The Mâconnais is perhaps the birthplace of the Chardonnay grape. These low rolling hills are underpinned with Jurassic Limestone and support a wide range of mixed agriculture as well as vines. You’ll see woods, cherry orchards and soft fruit, market gardens, goats and the ubiquitous white Charolais cattle chewing quietly in river meadows.
The vineyards grow Gamay and Pinot Noir for reds, but today Chardonnay is predominant. Sadly the Mâconnais has long been the least ambitious part of Burgundy, dominated by the huge co-ops founded in the 1920’s making over-cropped and frequently ordinary wines. As a result, the image of Mâconnais is poor, with perhaps only the higher quality appellations based around the twin escarpments of Vergisson and Solutré (such as Pouilly-Fuissé) having a better reputation.
However, thanks to luminaries like Jean Thévenet, the best producers of the Mâconnais are now making wines to rival the great whites of the Cote de Beaune farther north. But this is a quiet revolution and there is still great value to be found.
At this individual producer level the Mâconnais is now one of the most exciting places in Burgundy, achieving the classic potential of Chardonnay on Limestone with stunning terroir-driven wines. There are illustrious Cote d’Or estates like Lafon and Leflaive seeking new horizons in this area where land prices are much cheaper. Others have settled in the region, like Olivier Merlin from Charolais or Jean-Marie Guffens from Belgium. Some are ambitious locals not content to make ordinary wines or sell grapes to the co-op’s, like the Bret Brothers, Saumaize-Michelin or Guillemot-Michel. Most are organic and many go further and are Biodynamic.
There is a group of sixteen winegrowers called ‘les Artisans Vignerons de Bourgogne du Sud’. Here’s their manifesto: “Now, with the standardisation of taste, the worldwide standardisation of Chardonnay, the systematic destruction of the soil in intensive and mindless agricultural practices, we are raising a timid voice to defend our liberty to be different, to offer a real diversity of wines faithful to their terroir. We hope that others will join us in this struggle.”
All owe a huge debt to Jean Thévenet, Chardonnay’s master, magician and maverick. Naturally, he is a member.

--------------------------------

Can you rewrite the Mâconnais passage from "However, thanks to" to "to be found.", changing "quiet revolution" to "silent revolution"?

=== Supplied records ===
--------------------------------

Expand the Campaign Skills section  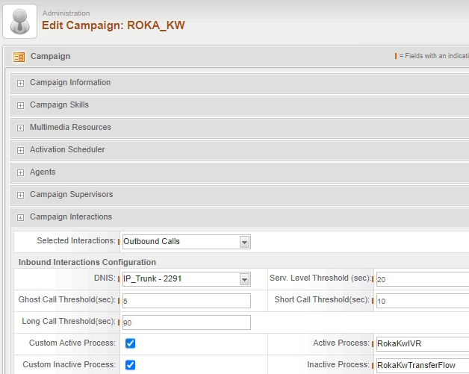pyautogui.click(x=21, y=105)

--------------------------------

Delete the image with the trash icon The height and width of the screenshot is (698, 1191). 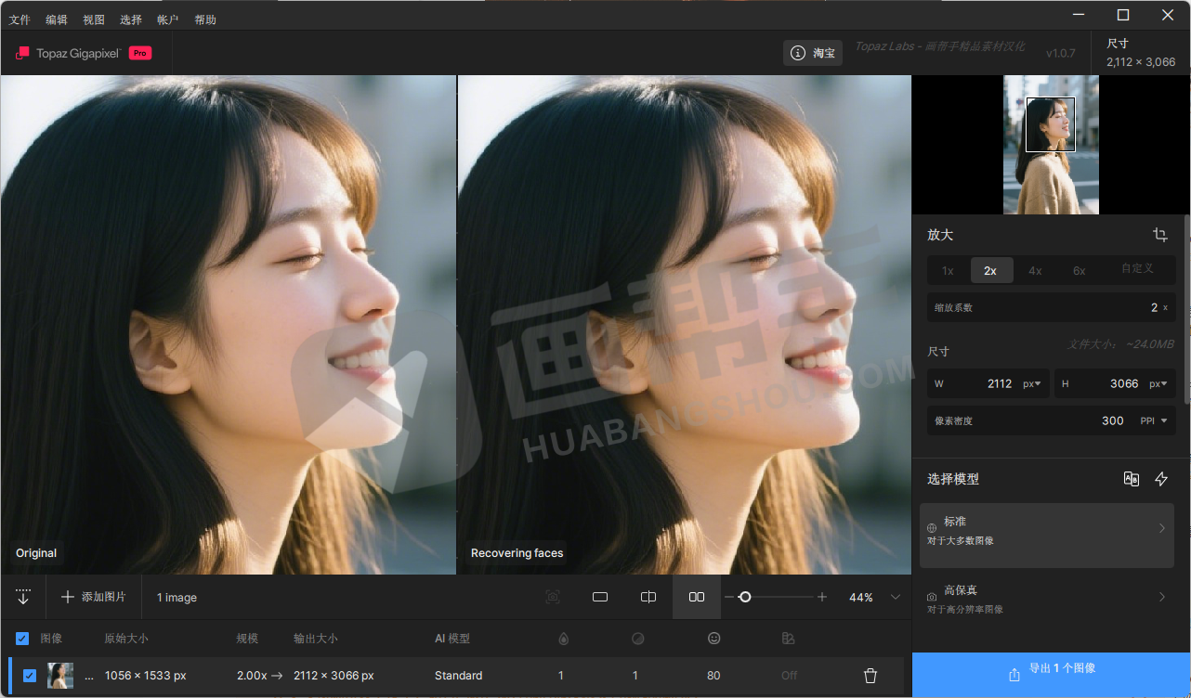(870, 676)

--------------------------------

=== Problem solution ===
However, thanks to luminaries like Jean Thévenet, the best producers of the Mâconnais are now making wines to rival the great whites of the Cote de Beaune farther north. But this is a silent revolution and there is still great value to be found.